The intriguing feature here is that, per Crawford, the right to vote is not treated as a fundamental right under federal law. Likewise, the right for same sex couples to marry has not been treated as a fundamental right which all states must provide for.
However, in Perry, because the right of same sex couples to marry had been construed as a fundamental right by the California Supreme Court under the CA constitution before voters went to the polls, the U.S. 9th Circuit determined that Prop H8 violated the U.S. Constitution. CA voters did not have the right to strip same sex couples of a right that had theretofore been considered “fundamental.”

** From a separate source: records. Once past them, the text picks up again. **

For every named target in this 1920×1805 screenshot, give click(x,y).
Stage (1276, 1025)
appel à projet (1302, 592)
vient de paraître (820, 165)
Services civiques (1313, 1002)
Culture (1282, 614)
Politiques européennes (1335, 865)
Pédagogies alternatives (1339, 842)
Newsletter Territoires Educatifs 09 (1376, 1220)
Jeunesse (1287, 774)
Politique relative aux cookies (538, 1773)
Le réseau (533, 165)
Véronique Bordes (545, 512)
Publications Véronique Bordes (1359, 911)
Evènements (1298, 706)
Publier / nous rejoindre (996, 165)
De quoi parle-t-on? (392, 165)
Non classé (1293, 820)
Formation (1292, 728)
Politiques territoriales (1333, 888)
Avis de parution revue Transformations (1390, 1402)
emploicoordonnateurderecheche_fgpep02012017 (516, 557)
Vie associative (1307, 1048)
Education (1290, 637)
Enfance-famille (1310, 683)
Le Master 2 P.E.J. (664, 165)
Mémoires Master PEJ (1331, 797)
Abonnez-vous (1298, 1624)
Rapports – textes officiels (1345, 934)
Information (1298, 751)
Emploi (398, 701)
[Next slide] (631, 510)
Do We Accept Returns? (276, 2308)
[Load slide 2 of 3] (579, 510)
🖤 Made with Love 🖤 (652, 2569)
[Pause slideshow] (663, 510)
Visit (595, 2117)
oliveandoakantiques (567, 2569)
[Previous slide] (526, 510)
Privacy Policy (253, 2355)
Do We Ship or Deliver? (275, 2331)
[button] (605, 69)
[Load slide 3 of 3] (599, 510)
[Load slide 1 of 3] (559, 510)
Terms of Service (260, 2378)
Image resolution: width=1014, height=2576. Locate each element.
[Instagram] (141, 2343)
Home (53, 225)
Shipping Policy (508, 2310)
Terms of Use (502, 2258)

Here, all parties are in agreement that the right to vote is fundamental under the MN constitution. Thus, the argument could be made, either in state or federal court, that the proposed Photo I.D. amendment to the MN constitution would violate a right of those citizens who lacked the requisite Government-issued, Photo I.D. Under the Perry rationale, a majority of MN voters should not be able to strip the minority of a voting right which had heretofore been considered as fundamental.
Thanks Ernest, great explanation, that clears it up….
This is an interesting discussion (above, on state vs. federal courts). However, I’m not sure Earnest’s last post (#8) fully clarifies it.
My understanding is that the federal Constitution does NOT guarantee us a right to vote. This lawsuit is possible because the Minnesota STATE Constitution guarantees its citizens that right.
If I understand correctly, the federal right to equal protection says that if a state grants a right, it can’t do so in discriminatory fashion.
So its the interplay of the state and federal constitutions that are important here. If the MN state constitution didn’t have a right to vote provision to begin with, the equal protection clause of the federal constitution would not come into play (or at least the burden of proof would be different).
If I have this wrong, please explain.
Randy: The U.S. Supreme Court in Crawford did not treat voting as a fundamental right under the U.S. Constitution. Many state constitutions treat voting as a fundamental right.
Likewise, there are no cases, as yet, that establish that same-sex couples have a fundamental right to marry. If they have never extended the right to marry to same-sex couples, a state is not obligated to do so.
What occurred in Perry, however, is that the CA Supreme Court ruled that under The Golden State’s constitution established that same sex couples have a fundamental right to marry. What the 9th Circuit determined was that, once a state extended the fundamental right to marry to same-sex couples, the effort by voters to strip them of that right violated the U.S. Constitution.
What I am suggesting here is that if voting is regarded as a “fundamental right” in MN, then an effort by a majority of voters to strip a minority of voters of that fundamental right would, under the Perry rationale, violate the U.S. Constitution.